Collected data
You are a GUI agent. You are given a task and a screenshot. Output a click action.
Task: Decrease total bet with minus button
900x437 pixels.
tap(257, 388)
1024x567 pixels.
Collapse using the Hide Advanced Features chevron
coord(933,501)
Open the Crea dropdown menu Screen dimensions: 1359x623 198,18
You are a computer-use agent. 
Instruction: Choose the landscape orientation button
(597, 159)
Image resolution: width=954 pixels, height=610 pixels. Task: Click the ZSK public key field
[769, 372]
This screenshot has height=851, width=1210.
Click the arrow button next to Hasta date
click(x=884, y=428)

--

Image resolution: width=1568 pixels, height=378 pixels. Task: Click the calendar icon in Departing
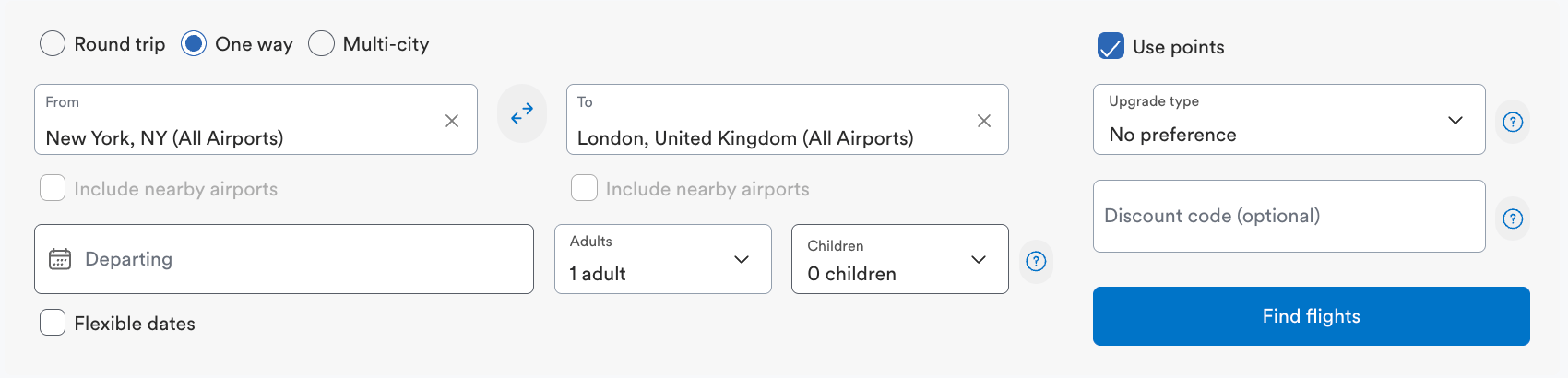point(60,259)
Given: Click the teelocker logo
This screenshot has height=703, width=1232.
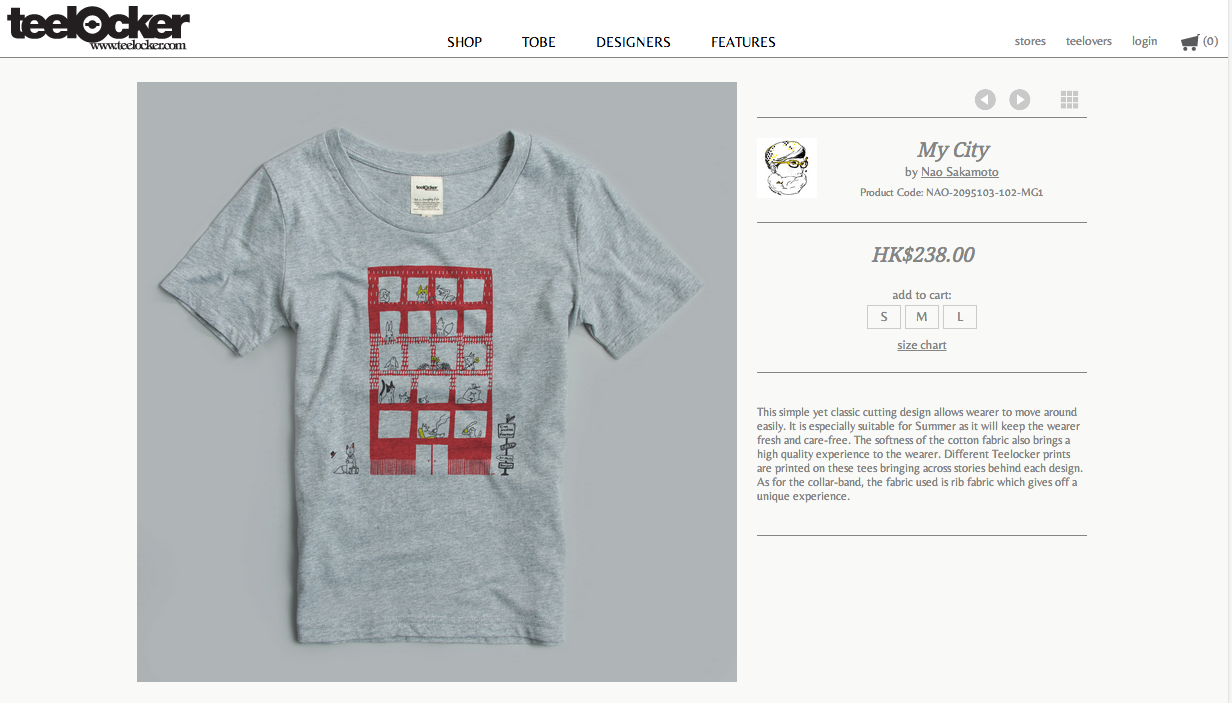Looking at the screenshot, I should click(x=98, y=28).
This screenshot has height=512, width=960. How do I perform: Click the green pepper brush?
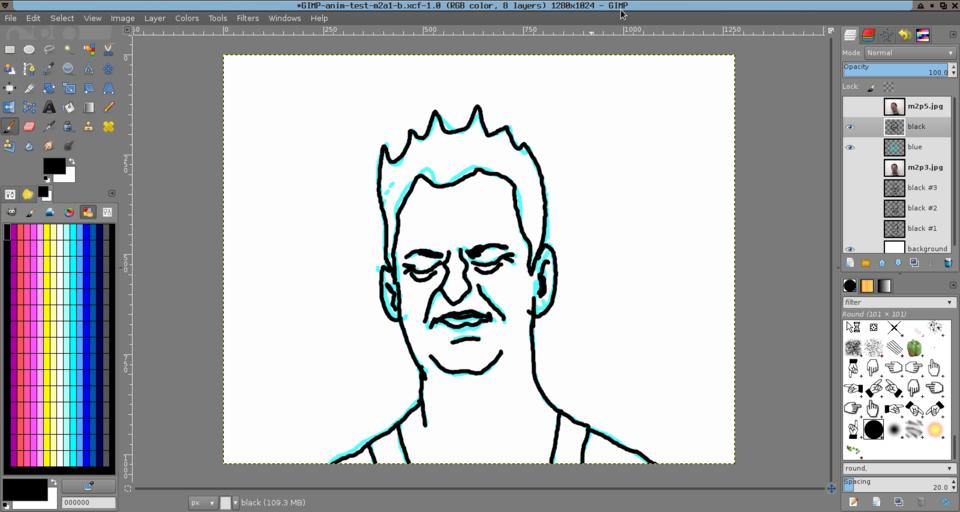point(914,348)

### What is needed
Wherever the string "agent" appears in the data above, copy the line it sits in.

### Completed exercise
You are a GUI agent. You are given a task and a screenshot. Output a click action.
You are a computer-use agent. 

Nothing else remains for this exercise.